Anonymous Monk has asked for the wisdom of the Perl Monks concerning the following question:

What is the best module for extracting the text that yiu see on a webpage?

Replies are listed 'Best First'.
Re: Html to text
by Corion (Patriarch) on Mar 22, 2009 at 11:53 UTC

    Web::Scraper

    Now, if you were a bit more forecoming with your criteria for "best", you might get an answer more tailored towards your needs.

      OK thanks, I wish to extract all the words (unicode format) as presented to the user, plus the frequecy of these words. The words presented to the user from this page include -
      more useful options PerlMonks Html to text by Anonymous Monk Log in Cr +eate a new user The Monastery Gates Super Search Seekers of Perl Wisd +om Meditations PerlMonks Discussion Snippets Obfuscation Reviews Coo +l Uses For Perl Perl News Tutorials Code Poetry Recent Threads Newes +t Nodes Donate What's New on Mar at perlquestion print replies xml Ne +ed Help Anonymous Monk has asked for the wisdom of the Perl Monks con +cerning the following question What is the best module for extracting + the text that yiu see on a webpage Comment on Html to text Html to t +ext Corion Archbishop on ...
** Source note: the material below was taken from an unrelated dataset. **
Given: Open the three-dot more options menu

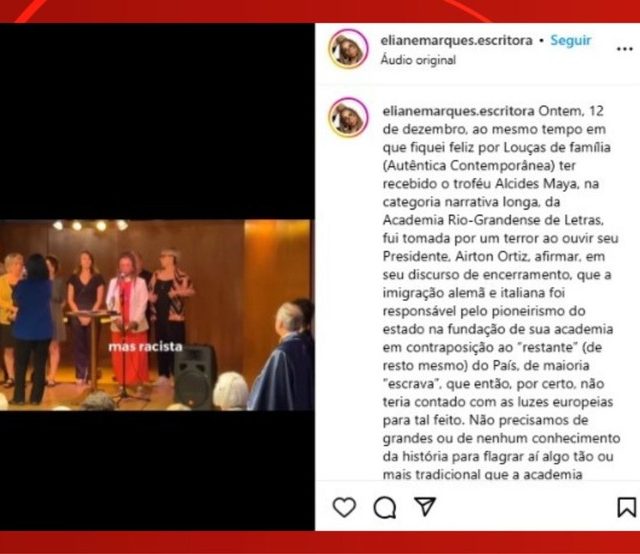Looking at the screenshot, I should (x=624, y=49).
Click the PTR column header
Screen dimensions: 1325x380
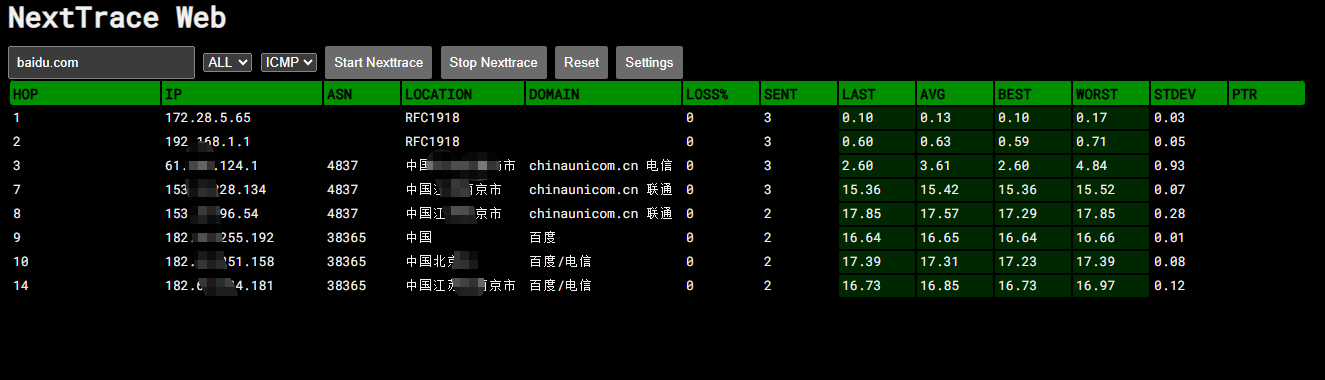click(x=1267, y=94)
        As you seem to have retrieved the page already, then maybe something like HTML::TokeParser or still Web::Scraper are the tools to use. For the word frequency and stopwords, you will have to program. Try these and come back once you encounter problems.

        Note though that Perlmonks is not a site that should be scraped. If you have a specific need for the content of this site, contact the gods. Other automated mass access to this site is discouraged and we block badly written scripts that put an undue load on the site.

Re: Html to text
by zentara (Cardinal) on Mar 22, 2009 at 12:12 UTC
    I like to use the commandline tools like lynx, or elinks, etc.
    my $url = "http://perlmonks.org"; $html_code = `lynx -source $url`; $text_data = `lynx -dump $url`; The libwww-perl (LWP) modules from CPAN provide a more powerful way to do this. They don't require lynx, but like lynx, can still work throug +h proxies: # simplest version use LWP::Simple; $content = get($URL); # or print HTML from a URL use LWP::Simple; getprint "http://www.linpro.no/lwp/"; # or print ASCII from HTML from a URL # also need HTML-Tree package from CPAN use LWP::Simple; use HTML::Parser; use HTML::FormatText; my ($html, $ascii); $html = get("http://www.perl.com/"); defined $html or die "Can't fetch HTML from http://www.perl.com/"; $ascii = HTML::FormatText->new->format(parse_html($html)); print $ascii;

    I'm not really a human, but I play one on earth My Petition to the Great Cosmic Conciousness
Re: Html to text
by targetsmart (Curate) on Mar 22, 2009 at 12:12 UTC
    not exactly a perl solution, you can try 'lynx -dump' or 'www-browser -dump' on a unix based machine(provided if lynx and www-browser commands were installed).

    Vivek
    -- In accordance with the prarabdha of each, the One whose function it is to ordain makes each to act. What will not happen will never happen, whatever effort one may put forth. And what will happen will not fail to happen, however much one may seek to prevent it. This is certain. The part of wisdom therefore is to stay quiet.
      use strict; use warnings; use HTML::Parse; use HTML::FormatText; use LWP::Simple; my $url = "http://www.perlmonks.org"; my $html = get($url); defined $html or die "Can't fetch HTML from: ",$url; my $ascii = HTML::FormatText->new->format(parse_html($html)); print $ascii;
      This isn't giving me much :( Do I need to pretend that I'm a browser and not a bot. How do I do that? Thank you!
Re: Html to text
by Your Mother (Archbishop) on Mar 24, 2009 at 03:54 UTC

    I stumbled upon this snippet recently Re: Strip HTML tags again and discovered it works really well (because it allows for broken HTML by checking for allowed tags only). I put in an updated example too because the underlying module behavior has drifted: Re^2: Strip HTML tags again.

Re: Html to text
by ig (Vicar) on Mar 24, 2009 at 01:24 UTC

    You might try one of the html2txt programs.